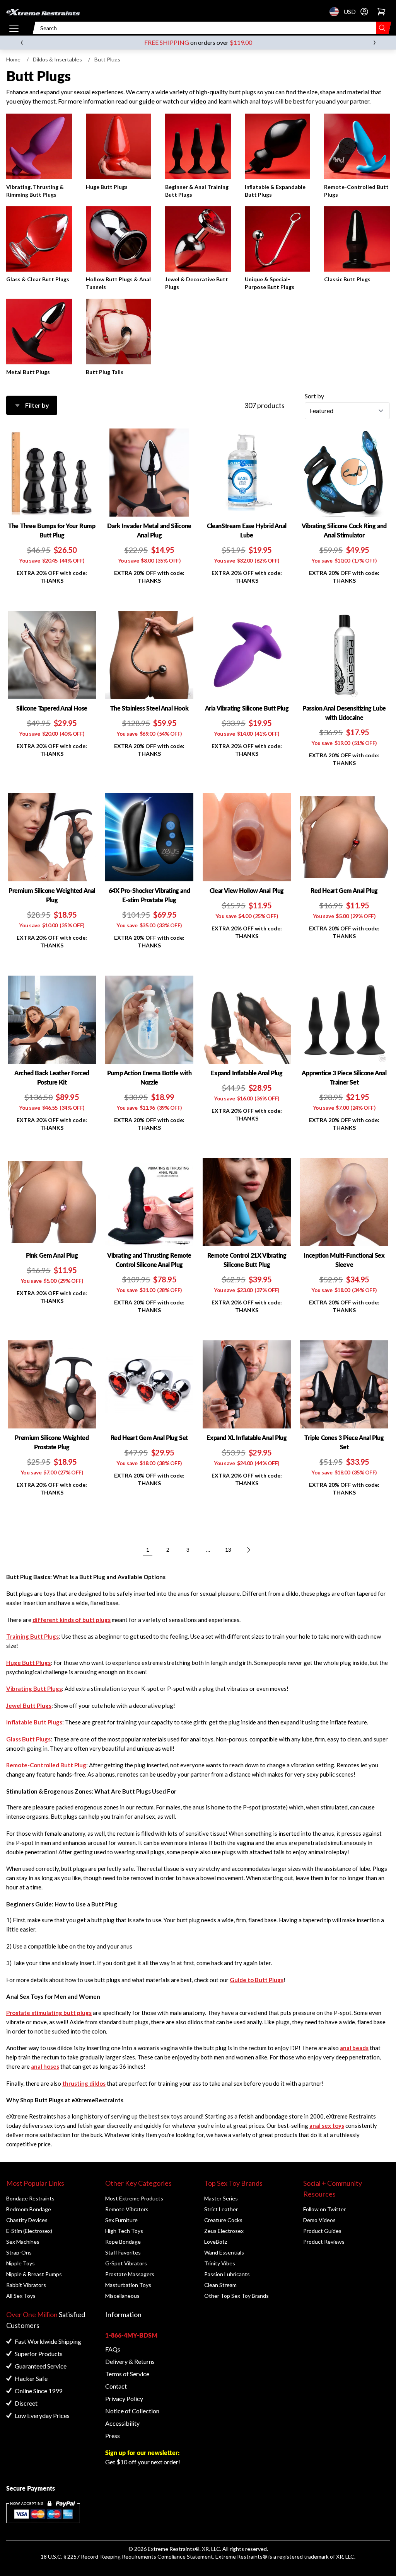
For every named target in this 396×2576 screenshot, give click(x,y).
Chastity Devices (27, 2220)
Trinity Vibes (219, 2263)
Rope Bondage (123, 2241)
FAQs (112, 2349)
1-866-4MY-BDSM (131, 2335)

==

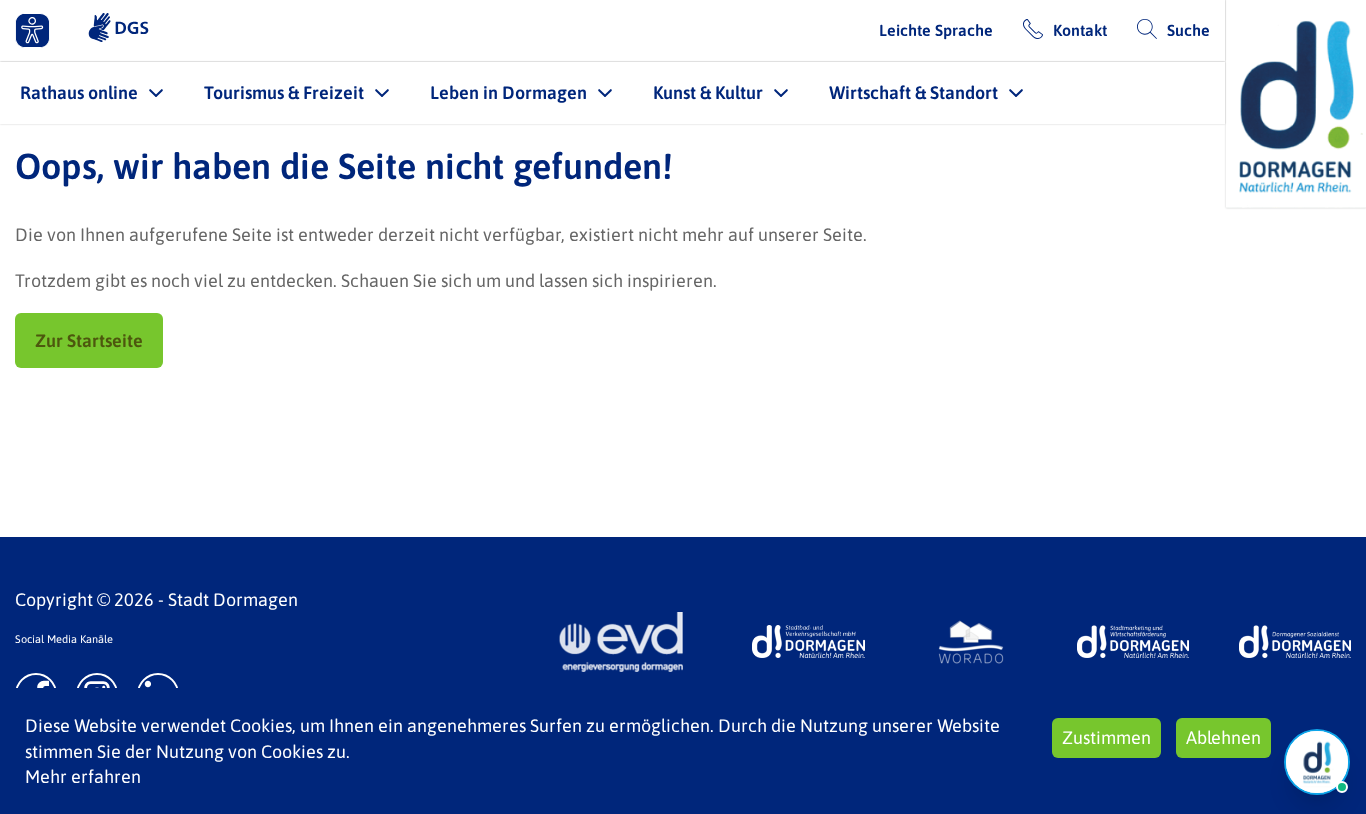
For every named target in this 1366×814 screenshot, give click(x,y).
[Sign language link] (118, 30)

...

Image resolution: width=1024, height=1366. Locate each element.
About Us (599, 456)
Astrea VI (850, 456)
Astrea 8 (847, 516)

- Requirement -
Restate word for word the lines of the data above, starting at the line containing "Image resolution: width=1024, height=1366." and ending at the line containing "Astrea 8 (847, 516)", both included, and nothing more.

- Task answer -
Image resolution: width=1024, height=1366. Locate each element.
About Us (599, 456)
Astrea VI (850, 456)
Astrea 8 (847, 516)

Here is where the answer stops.